• Task prompt: The full set of lines below has to be written out again exactly.

* * * * * * * * *

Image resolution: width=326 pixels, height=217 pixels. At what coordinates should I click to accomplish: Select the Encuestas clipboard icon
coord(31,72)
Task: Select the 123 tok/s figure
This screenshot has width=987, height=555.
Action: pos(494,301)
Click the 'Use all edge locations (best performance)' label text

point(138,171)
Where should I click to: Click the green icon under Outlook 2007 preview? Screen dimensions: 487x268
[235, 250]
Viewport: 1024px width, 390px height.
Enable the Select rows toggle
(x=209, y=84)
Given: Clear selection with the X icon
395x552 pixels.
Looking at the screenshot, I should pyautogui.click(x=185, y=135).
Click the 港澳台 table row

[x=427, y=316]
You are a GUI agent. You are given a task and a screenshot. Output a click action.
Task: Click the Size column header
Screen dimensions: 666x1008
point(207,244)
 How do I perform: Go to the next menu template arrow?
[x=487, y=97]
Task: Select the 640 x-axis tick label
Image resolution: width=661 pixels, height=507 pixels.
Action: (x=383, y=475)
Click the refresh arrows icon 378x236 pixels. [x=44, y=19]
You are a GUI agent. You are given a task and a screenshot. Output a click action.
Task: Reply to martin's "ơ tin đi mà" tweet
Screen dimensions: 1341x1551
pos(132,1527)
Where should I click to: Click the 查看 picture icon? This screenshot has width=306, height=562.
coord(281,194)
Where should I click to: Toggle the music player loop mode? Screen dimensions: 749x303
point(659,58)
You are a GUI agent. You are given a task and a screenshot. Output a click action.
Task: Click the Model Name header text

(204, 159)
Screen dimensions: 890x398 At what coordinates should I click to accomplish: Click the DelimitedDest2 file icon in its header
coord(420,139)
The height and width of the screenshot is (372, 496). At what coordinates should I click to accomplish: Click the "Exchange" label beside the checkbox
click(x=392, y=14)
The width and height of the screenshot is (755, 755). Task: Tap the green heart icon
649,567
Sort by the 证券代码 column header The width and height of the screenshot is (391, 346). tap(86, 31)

* * * * * * * * *

• Solved problem:
Image resolution: width=326 pixels, height=217 pixels. At what coordinates should I click to accomplish: Select the Encuestas clipboard icon
coord(31,72)
Task: Select the 123 tok/s figure
This screenshot has width=987, height=555.
Action: pos(494,301)
Click the 'Use all edge locations (best performance)' label text

point(138,171)
Where should I click to: Click the green icon under Outlook 2007 preview? Screen dimensions: 487x268
[235, 250]
Viewport: 1024px width, 390px height.
Enable the Select rows toggle
(x=209, y=84)
Given: Clear selection with the X icon
395x552 pixels.
Looking at the screenshot, I should pyautogui.click(x=185, y=135).
Click the 港澳台 table row

[x=427, y=316]
You are a GUI agent. You are given a task and a screenshot. Output a click action.
Task: Click the Size column header
Screen dimensions: 666x1008
point(207,244)
 How do I perform: Go to the next menu template arrow?
[x=487, y=97]
Task: Select the 640 x-axis tick label
Image resolution: width=661 pixels, height=507 pixels.
Action: (x=383, y=475)
Click the refresh arrows icon 378x236 pixels. [x=44, y=19]
You are a GUI agent. You are given a task and a screenshot. Output a click action.
Task: Reply to martin's "ơ tin đi mà" tweet
Screen dimensions: 1341x1551
pos(132,1527)
Where should I click to: Click the 查看 picture icon? This screenshot has width=306, height=562.
coord(281,194)
Where should I click to: Toggle the music player loop mode? Screen dimensions: 749x303
point(659,58)
You are a GUI agent. You are given a task and a screenshot. Output a click action.
Task: Click the Model Name header text

(204, 159)
Screen dimensions: 890x398 At what coordinates should I click to accomplish: Click the DelimitedDest2 file icon in its header
coord(420,139)
The height and width of the screenshot is (372, 496). At what coordinates should I click to accomplish: Click the "Exchange" label beside the checkbox
click(x=392, y=14)
The width and height of the screenshot is (755, 755). Task: Tap the green heart icon
649,567
Sort by the 证券代码 column header The width and height of the screenshot is (391, 346). tap(86, 31)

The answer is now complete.